__Problem requirements__: In the records below, find the lines that include "field" and copy each.

Source information START

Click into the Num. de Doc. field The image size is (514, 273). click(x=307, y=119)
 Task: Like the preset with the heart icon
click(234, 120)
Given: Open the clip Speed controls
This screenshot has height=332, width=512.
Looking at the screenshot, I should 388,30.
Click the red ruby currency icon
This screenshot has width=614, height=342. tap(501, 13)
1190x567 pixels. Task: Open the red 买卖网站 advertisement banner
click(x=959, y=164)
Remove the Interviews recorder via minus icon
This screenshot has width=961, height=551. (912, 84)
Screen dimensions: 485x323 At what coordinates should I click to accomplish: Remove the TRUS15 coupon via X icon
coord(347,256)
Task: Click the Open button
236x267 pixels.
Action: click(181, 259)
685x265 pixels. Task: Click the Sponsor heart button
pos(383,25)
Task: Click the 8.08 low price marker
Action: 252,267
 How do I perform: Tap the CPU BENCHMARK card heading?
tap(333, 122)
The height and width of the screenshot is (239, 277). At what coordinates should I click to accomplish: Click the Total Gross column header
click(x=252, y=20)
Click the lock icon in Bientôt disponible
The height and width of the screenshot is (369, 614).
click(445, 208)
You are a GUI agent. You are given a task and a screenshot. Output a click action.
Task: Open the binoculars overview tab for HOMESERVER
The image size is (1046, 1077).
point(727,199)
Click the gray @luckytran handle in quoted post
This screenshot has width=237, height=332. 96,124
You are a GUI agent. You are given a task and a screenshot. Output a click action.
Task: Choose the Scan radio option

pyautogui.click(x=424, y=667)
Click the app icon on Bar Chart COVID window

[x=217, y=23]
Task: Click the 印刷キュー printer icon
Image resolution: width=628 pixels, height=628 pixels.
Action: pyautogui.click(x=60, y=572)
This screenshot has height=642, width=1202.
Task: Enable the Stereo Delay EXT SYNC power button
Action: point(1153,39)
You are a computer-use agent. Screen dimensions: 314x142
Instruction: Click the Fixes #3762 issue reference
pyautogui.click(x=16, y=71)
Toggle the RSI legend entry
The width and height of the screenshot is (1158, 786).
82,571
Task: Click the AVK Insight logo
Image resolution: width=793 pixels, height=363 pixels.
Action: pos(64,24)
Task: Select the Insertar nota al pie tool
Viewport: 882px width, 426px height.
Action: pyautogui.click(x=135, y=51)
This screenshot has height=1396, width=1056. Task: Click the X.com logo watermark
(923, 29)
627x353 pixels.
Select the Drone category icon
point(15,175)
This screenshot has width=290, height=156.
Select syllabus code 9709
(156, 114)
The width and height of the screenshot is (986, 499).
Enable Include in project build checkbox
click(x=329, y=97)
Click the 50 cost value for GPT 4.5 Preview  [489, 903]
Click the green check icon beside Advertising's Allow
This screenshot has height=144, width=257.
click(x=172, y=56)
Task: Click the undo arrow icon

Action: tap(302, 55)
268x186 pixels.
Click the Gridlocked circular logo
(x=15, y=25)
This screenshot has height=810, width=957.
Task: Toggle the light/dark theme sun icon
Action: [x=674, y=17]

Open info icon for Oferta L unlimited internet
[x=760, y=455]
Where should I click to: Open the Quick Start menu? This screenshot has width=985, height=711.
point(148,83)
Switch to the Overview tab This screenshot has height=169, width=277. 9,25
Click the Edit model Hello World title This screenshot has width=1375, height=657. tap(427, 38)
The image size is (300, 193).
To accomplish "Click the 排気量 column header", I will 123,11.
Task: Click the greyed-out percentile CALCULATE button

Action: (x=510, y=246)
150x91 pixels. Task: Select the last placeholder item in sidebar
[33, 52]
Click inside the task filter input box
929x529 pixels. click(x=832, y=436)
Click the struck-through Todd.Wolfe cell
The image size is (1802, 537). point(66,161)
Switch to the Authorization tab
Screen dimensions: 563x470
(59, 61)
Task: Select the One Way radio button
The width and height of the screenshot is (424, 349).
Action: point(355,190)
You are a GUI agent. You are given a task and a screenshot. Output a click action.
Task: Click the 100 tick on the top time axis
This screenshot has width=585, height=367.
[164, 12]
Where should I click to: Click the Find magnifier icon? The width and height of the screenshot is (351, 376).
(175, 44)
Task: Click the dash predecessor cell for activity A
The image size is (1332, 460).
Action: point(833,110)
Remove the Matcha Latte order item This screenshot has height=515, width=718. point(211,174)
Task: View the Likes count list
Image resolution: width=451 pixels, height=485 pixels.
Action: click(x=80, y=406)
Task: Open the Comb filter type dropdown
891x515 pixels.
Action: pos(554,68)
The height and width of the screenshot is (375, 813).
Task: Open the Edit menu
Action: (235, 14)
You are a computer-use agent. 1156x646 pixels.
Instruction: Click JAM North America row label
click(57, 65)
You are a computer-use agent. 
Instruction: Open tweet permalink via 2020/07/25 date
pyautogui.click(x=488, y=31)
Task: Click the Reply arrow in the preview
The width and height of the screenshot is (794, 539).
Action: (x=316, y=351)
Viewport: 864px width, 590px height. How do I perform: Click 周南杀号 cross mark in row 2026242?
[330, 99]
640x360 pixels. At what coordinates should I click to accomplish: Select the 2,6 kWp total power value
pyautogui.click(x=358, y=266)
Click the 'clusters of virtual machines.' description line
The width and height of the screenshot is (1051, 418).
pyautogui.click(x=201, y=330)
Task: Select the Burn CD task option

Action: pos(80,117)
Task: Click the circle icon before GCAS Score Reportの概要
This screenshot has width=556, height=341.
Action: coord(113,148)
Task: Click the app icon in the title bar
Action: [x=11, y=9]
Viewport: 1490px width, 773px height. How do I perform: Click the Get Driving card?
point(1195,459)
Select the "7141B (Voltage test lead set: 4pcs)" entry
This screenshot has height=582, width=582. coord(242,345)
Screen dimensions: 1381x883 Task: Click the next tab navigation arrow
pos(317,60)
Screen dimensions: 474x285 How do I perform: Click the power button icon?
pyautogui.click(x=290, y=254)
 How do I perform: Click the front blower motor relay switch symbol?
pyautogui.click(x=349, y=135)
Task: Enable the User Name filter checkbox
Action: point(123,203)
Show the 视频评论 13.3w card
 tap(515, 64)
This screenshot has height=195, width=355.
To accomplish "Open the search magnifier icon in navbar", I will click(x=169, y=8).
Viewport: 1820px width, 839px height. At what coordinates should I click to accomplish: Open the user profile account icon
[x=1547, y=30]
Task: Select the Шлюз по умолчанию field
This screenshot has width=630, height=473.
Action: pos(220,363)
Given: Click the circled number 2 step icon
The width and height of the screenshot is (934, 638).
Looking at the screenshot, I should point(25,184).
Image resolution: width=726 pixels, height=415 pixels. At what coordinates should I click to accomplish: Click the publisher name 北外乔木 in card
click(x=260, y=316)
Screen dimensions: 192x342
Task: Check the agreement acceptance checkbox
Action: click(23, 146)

Source information END

__Reply to the task__:
Click into the Num. de Doc. field The image size is (514, 273). click(x=307, y=119)
Task: Select the Шлюз по умолчанию field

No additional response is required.